The Church and Sensitivity

The Archbishop appealed to the media to treat issues affecting marriage and the family with sensitivity. His was a message for World Social Communication Day earlier this month.

Well aware of the media’s influence on people’s attitudes and behaviour in practically all aspects of living, the Archbishop rhetorically concluded, “What is the agenda of those who grab any occasion to start discussions in favour of divorce, same-sex marriages, abortion and euthanasia, while attacking and trying to undermine the Church’s teachings?” We could add ‘paedophilia and priests-in-politics’ as well.
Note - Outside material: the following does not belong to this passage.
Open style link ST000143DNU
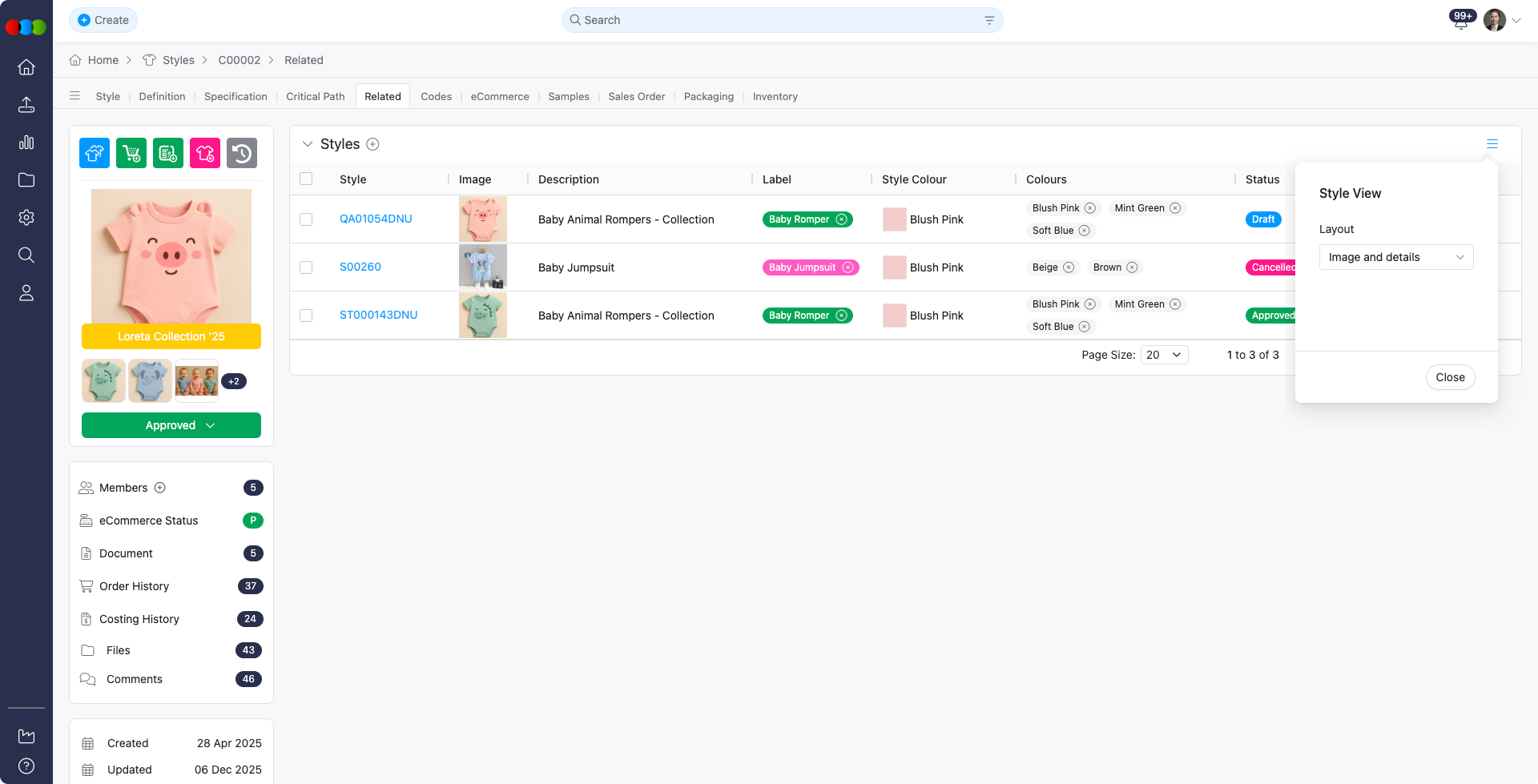Image resolution: width=1538 pixels, height=784 pixels. coord(378,315)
In lumping divorce, or even same-sex marriages, with the other two issues, both involving killing of some sorts, was the Archbishop himself being sensitive? Having chastised the media for accepting as inevitable the increasing prevalence of premarital sex, cohabitation and infidelity, did it ever cross his mind that these are in turn strongly linked to the issue of divorce? Correlated, more likely. There will undoubtedly be less cohabitation and infidelity if this country were to follow the rest of the world (save the Philippines) and show sensitivity to human nature as God must have permitted it, in the wake of original sin (or whatever), with inherent weaknesses and imperfections, of which sexual activity, perhaps the most overt, remains relatively marginal to people’s lives, particularly in comparison with crimes perpetrated against fellow beings or, worse, humanity in general by the powerful and rich over the wretched and the miserable.

Instead of accepting this fact of life and, with sensitivity, endeavouring to mitigate it by sensible measures that bring about an overall favourable balance of happiness over pain infliction, the Church here retains its iron hold on people’s minds and, thereby, intensifies the spread of the practices it relentlessly condemns as sinful.

Of course, one is here talking mainly of the Maltese Catholic Church, not the universal one to which we were admitted on baptism and confirmation. As a foreign friend recently told me, “ there is Catholicism and Maltese Catholicism: the difference is stark. Your Church’s unyielding attitude towards divorce is even worse than it was in Ireland a generation ago. And that is saying something!” An Irish friend tells me that even today in certain parts of Ireland cohabiting separated persons are less unkindly looked upon than a remarried divorced couple. Such a lack of sensitivity. Indeed, the hypocrisy of it all, further extending to another facet, peculiar to Malta and nearly always overlooked in debates on whether the country is ripe to introduce divorce, at least on civil rights grounds. An important one, where sensitivity becomes paramount: the recognition of divorce for non-Catholics preferring, for the sake of the Catholic partner, to marry in the Church. Or even willing to convert to Catholicism, albeit in its Maltese version. A contradiction in terms, forsooth, since by definition Catholicism, unlike Protestantism, should have no versions at all.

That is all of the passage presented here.